◆ Exercise brief ◆
Every line below must be reproduced exactly; no pictures are to be included.

[[ Data to use, beginning ]]

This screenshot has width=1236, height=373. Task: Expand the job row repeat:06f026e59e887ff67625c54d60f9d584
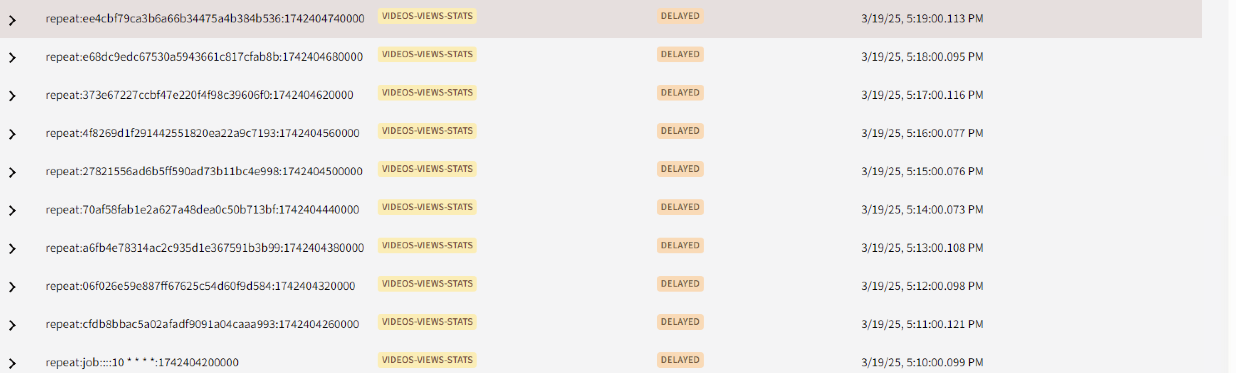tap(12, 287)
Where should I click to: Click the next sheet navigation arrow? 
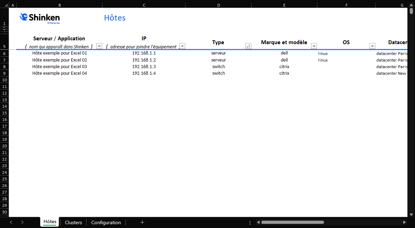click(22, 222)
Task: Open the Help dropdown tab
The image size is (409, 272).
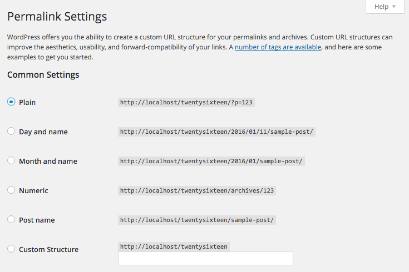Action: 385,7
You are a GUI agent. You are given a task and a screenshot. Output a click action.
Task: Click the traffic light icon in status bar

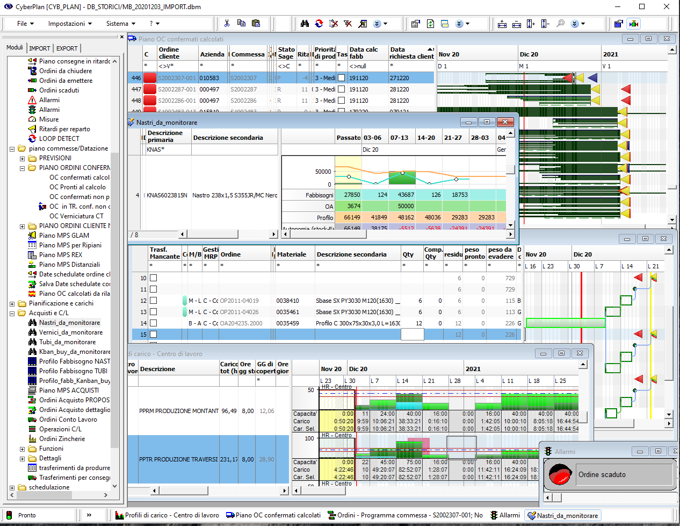coord(9,515)
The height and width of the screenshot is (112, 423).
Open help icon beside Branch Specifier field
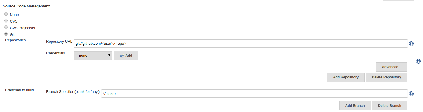(411, 94)
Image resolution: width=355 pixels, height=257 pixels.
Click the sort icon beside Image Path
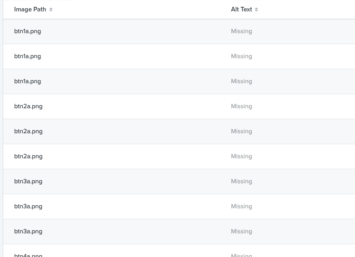51,10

[[ Data to use, end ]]

◆ Reply ◆
This screenshot has width=1236, height=373. Task: Expand the job row repeat:06f026e59e887ff67625c54d60f9d584
tap(12, 287)
Where should I click to: Click the next sheet navigation arrow? 
click(22, 222)
Task: Open the Help dropdown tab
The image size is (409, 272).
Action: 385,7
You are a GUI agent. You are given a task and a screenshot. Output a click action.
Task: Click the traffic light icon in status bar

coord(9,515)
The height and width of the screenshot is (112, 423).
Open help icon beside Branch Specifier field
(411, 94)
Image resolution: width=355 pixels, height=257 pixels.
Click the sort icon beside Image Path
51,10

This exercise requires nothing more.